The idea I came up with, in good faith at first, but calculating and possessive at the end because I'd given in to anger, wasn't very smart. But it was very effective. And it's not something anyone should do on his or her own because--and I say this from firsthand experience--it is sure to backfire. I located myself in a darkened room where I settled into a thick-cushioned easy chair with a high back and nice padded arms. I closed my eyes and focused on each of the men I wanted out of my way. I repeated each one's name to myself as I saw his face in my mind. And then, with all of the power I could muster from the depths of my psyche, I sent out the most evil thoughts I could imagine, specifically aimed at the individual. And this was not just a one-time exercise. I repeated it each night, deliberately and with the full understanding of what I was doing.
I willed evil to befall each individual. I conjured up each face as I closed my eyes and sent the most negative thoughts I could directly to the person represented by his face. I'm not proud of this.

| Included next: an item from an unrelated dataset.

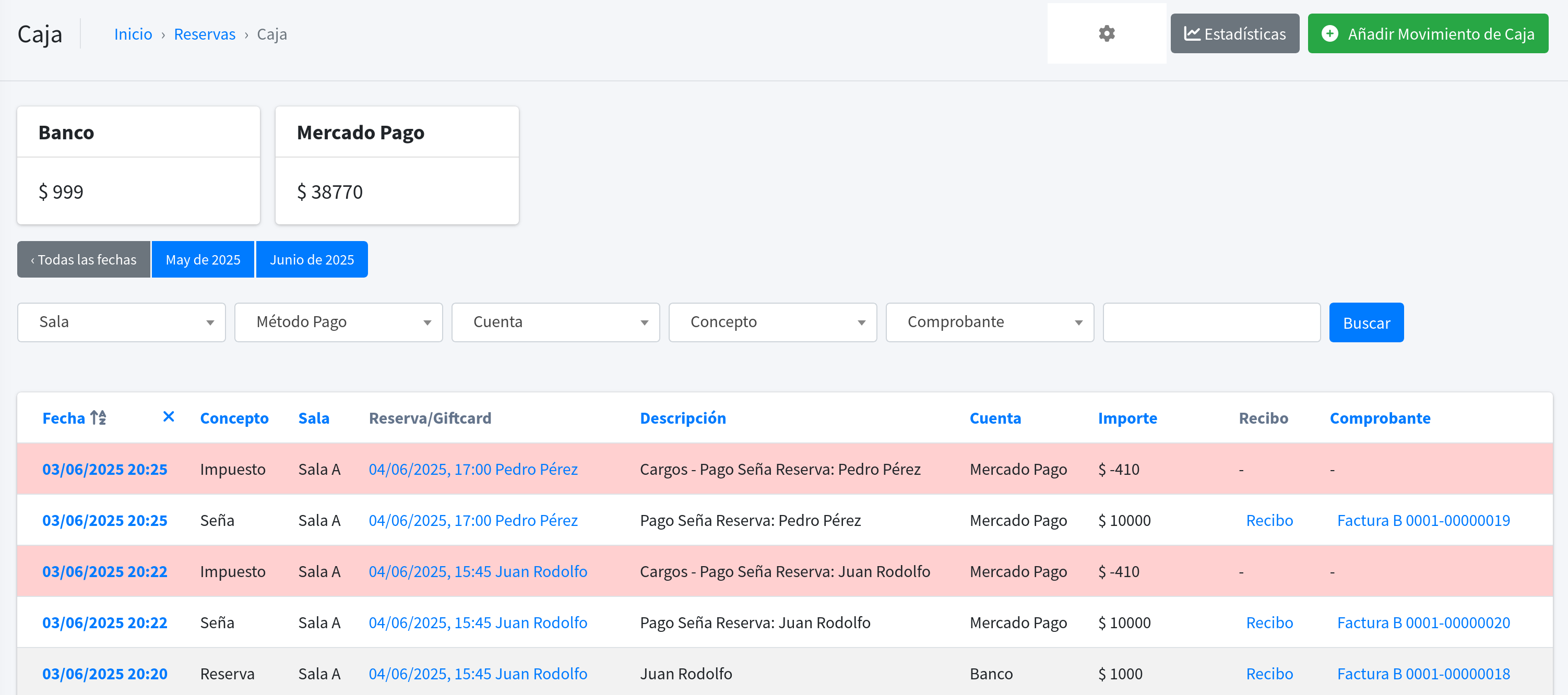Select the May de 2025 tab

[203, 259]
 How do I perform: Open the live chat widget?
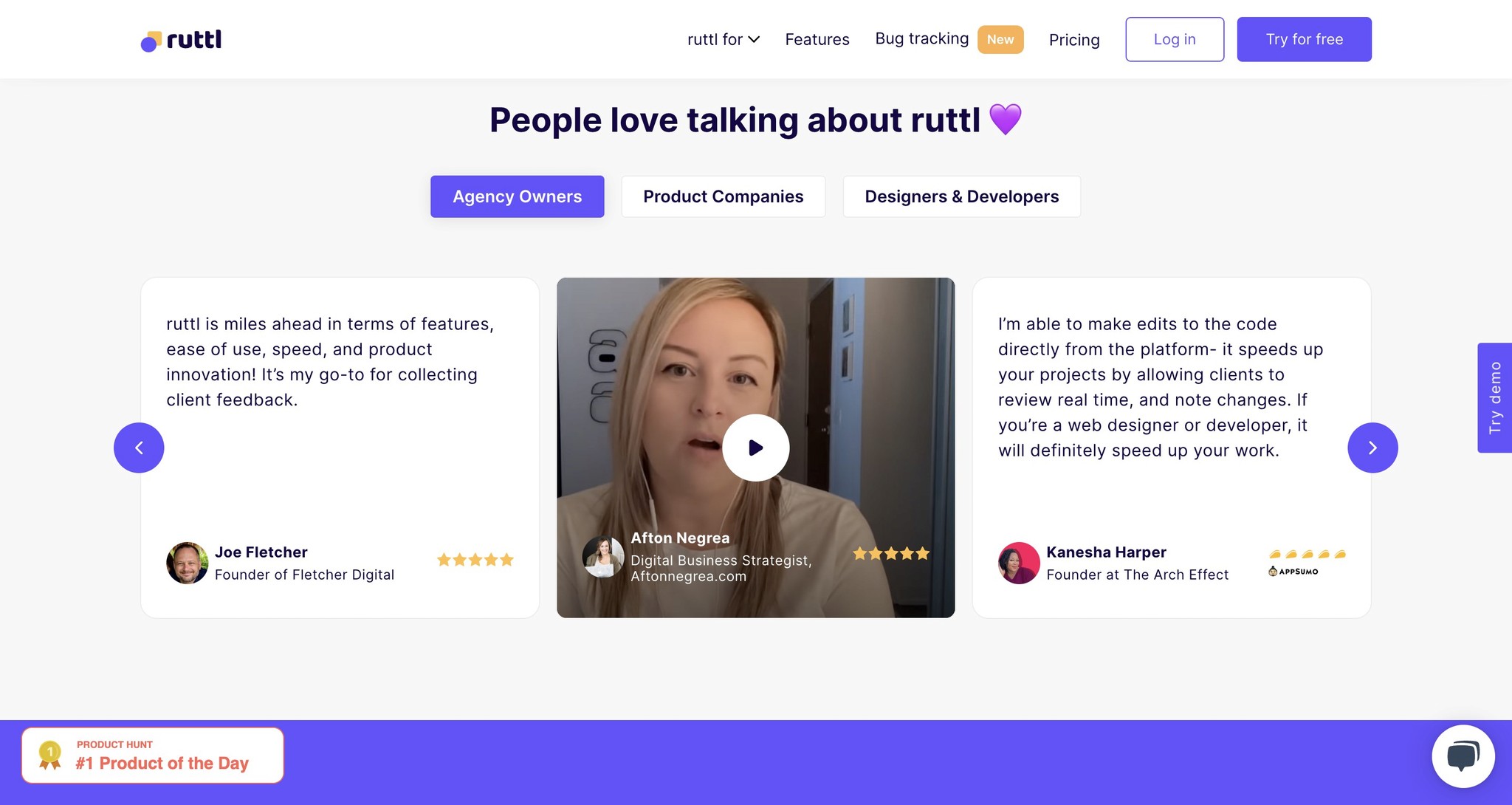pos(1463,756)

I told myself at the time it was only an experiment, an answer to a question: If I sent negative thoughts out, would I achieve my aim? Then this became a nightly ritual, and soon the results began to pay off. Some of the men lost their jobs, others incurred severe financial reverses, and still others began to suffer medical problems. And the more I heard stories of the success of my negative energy, the more it fed on itself. One of the individuals got himself into a bizarre traffic accident. Still another began to have back pain so severe that it laid him up for over a month without any doctor being able to treat it because the reason for the pain was undiscoverable.
And as for the young woman, I sent out thoughts to influence her as well, isolating her from friends and family in the hopes that she would turn to me. In part, what I tried to do was based on a story I heard from another sailor who told it to me when I was in the Navy years and years earlier. This sailor, on a night we were swapping stories, told of a friend of his in college whom I'll call "Doom" and who practiced dark rituals in his dormitory room. It was the kind of story I would have had on Coast.
Doom was a sad but foreboding character, not the kind of guy who could walk up to a girl and ask her out. He was so introverted that it was almost impossible to pry him out of his shell. He simply walked along the halls, made his way to class, head hung low, eyes on the ground, and interacted with no one. But that didn't mean he didn't have feelings, deep urges about the girls in his classes to whom he was too shy to speak. Every so often, this sailor told me, he would see Doom pick up his head and eyeball a real cutie as she floated by him. If she were animatedly talking amid a flotilla of boys, a look of evil would cross Doom's face. But on the surface he would do nothing. And woe to the girl who befriended him or innocently flirted with him. And that's the point of this story.